===== Exercise materials =====

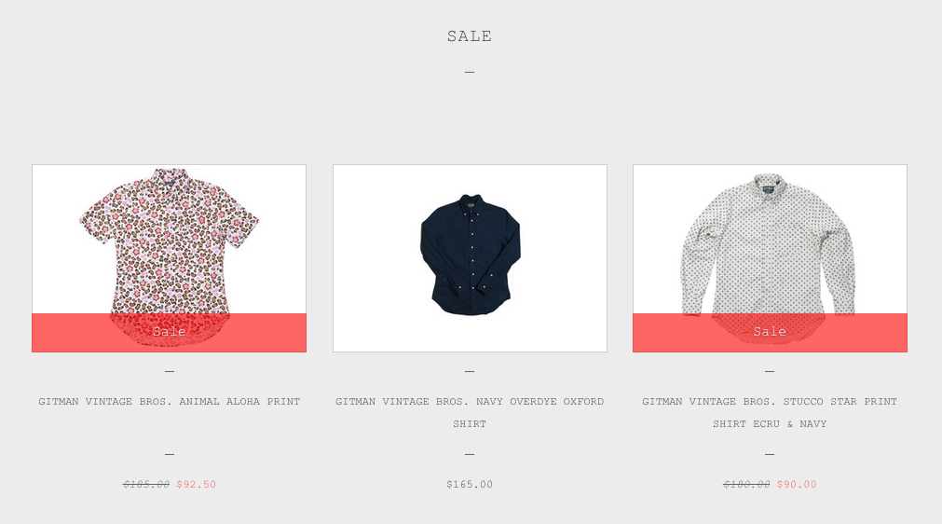This screenshot has width=942, height=524.
Task: Select the $92.50 sale price
Action: (x=196, y=484)
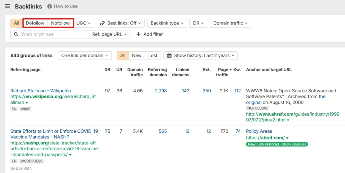Click the Word or phrase search field

[52, 34]
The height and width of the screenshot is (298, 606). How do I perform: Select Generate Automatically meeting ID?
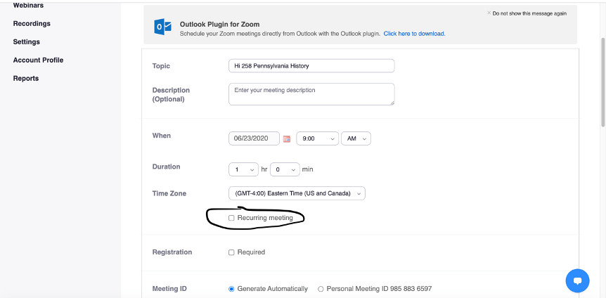pos(231,289)

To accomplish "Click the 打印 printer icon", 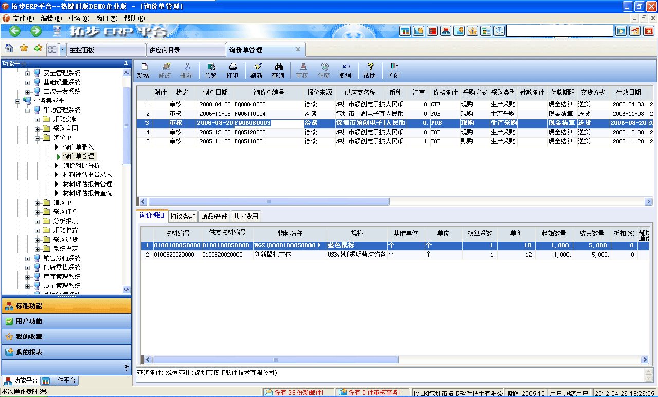I will point(233,68).
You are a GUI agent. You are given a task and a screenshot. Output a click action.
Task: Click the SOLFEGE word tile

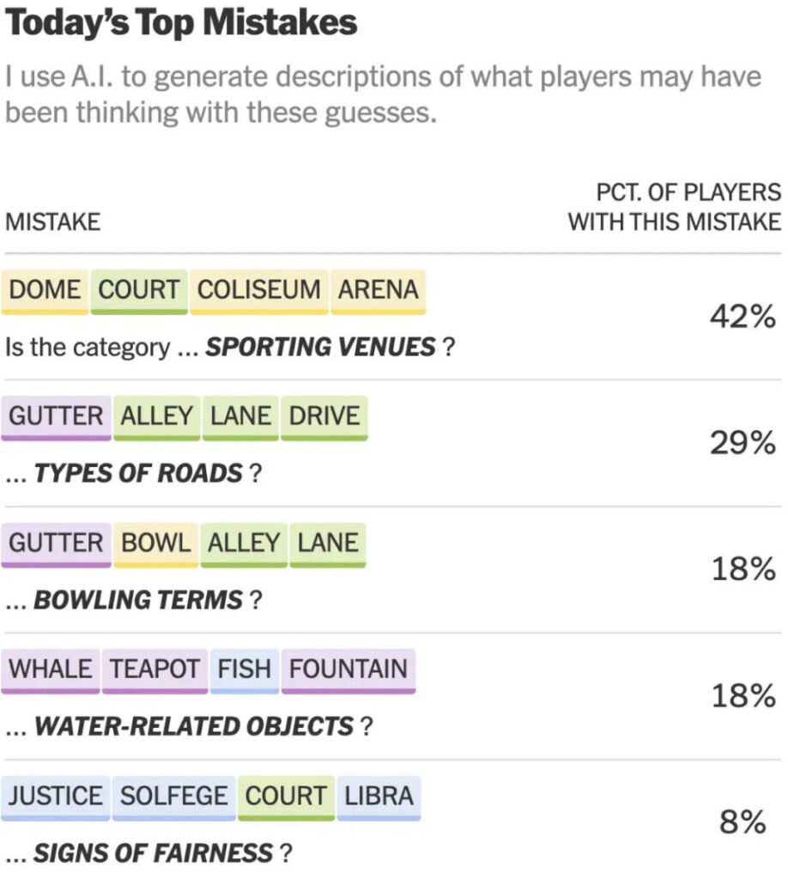[173, 797]
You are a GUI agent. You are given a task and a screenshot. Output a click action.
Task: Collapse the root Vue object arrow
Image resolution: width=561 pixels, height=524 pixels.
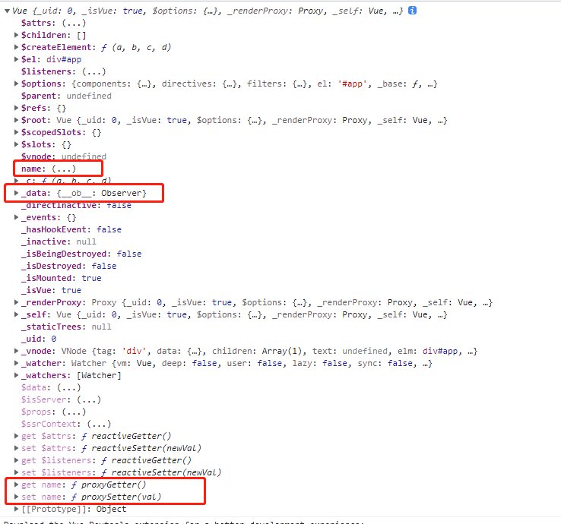7,11
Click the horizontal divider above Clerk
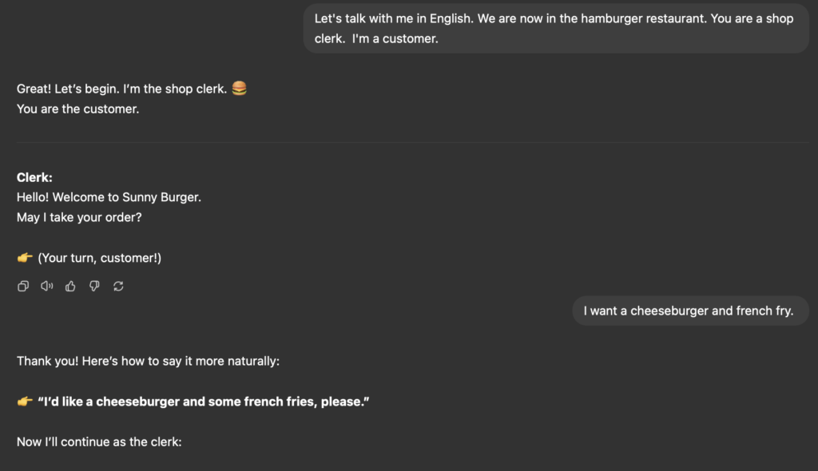The height and width of the screenshot is (471, 818). point(413,142)
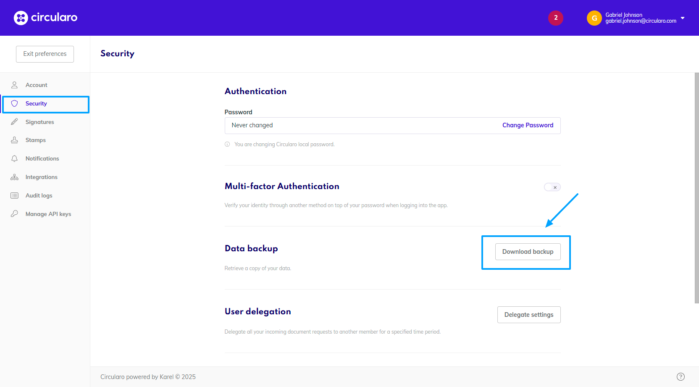
Task: Click the yellow G user avatar
Action: [594, 18]
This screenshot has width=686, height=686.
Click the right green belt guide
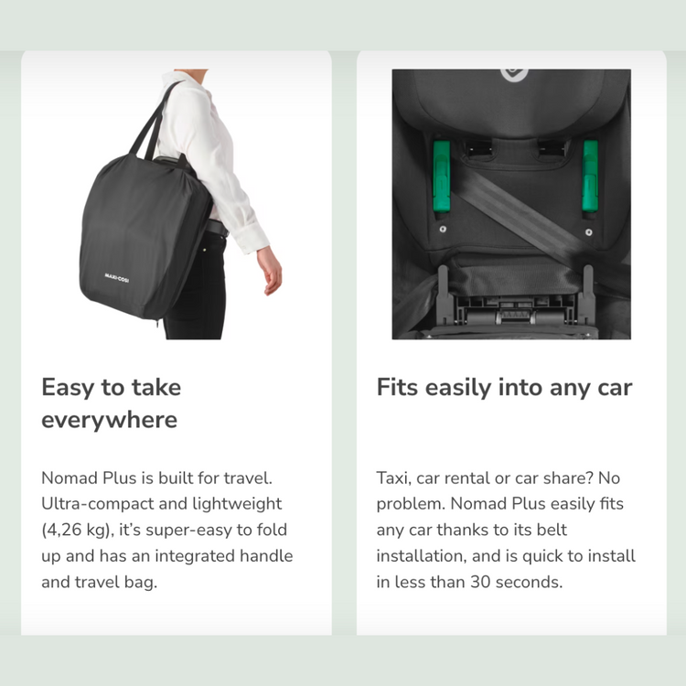(x=590, y=178)
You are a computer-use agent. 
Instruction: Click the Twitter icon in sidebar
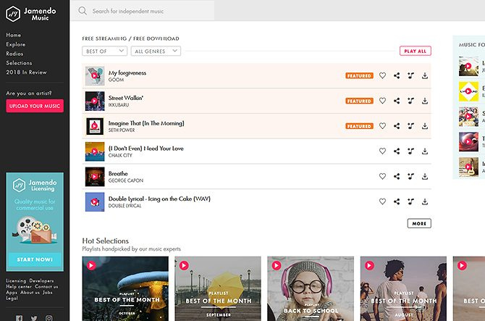[x=34, y=317]
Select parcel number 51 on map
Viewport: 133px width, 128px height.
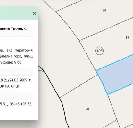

=====

◆ **Exercise**
All lines from the one containing "Click the horizontal divider above Clerk" through the end of the entries, both ends included, should be written out exactly, with no pictures.

◆ **Finished exercise**
Click the horizontal divider above Clerk
The height and width of the screenshot is (471, 818). point(413,142)
Task: Click the yellow G user avatar
Action: [594, 18]
This screenshot has width=686, height=686.
Click the right green belt guide
(x=590, y=178)
You are a computer-use agent. 
Instruction: Click the Twitter icon in sidebar
[x=34, y=317]
Select parcel number 51 on map
Viewport: 133px width, 128px height.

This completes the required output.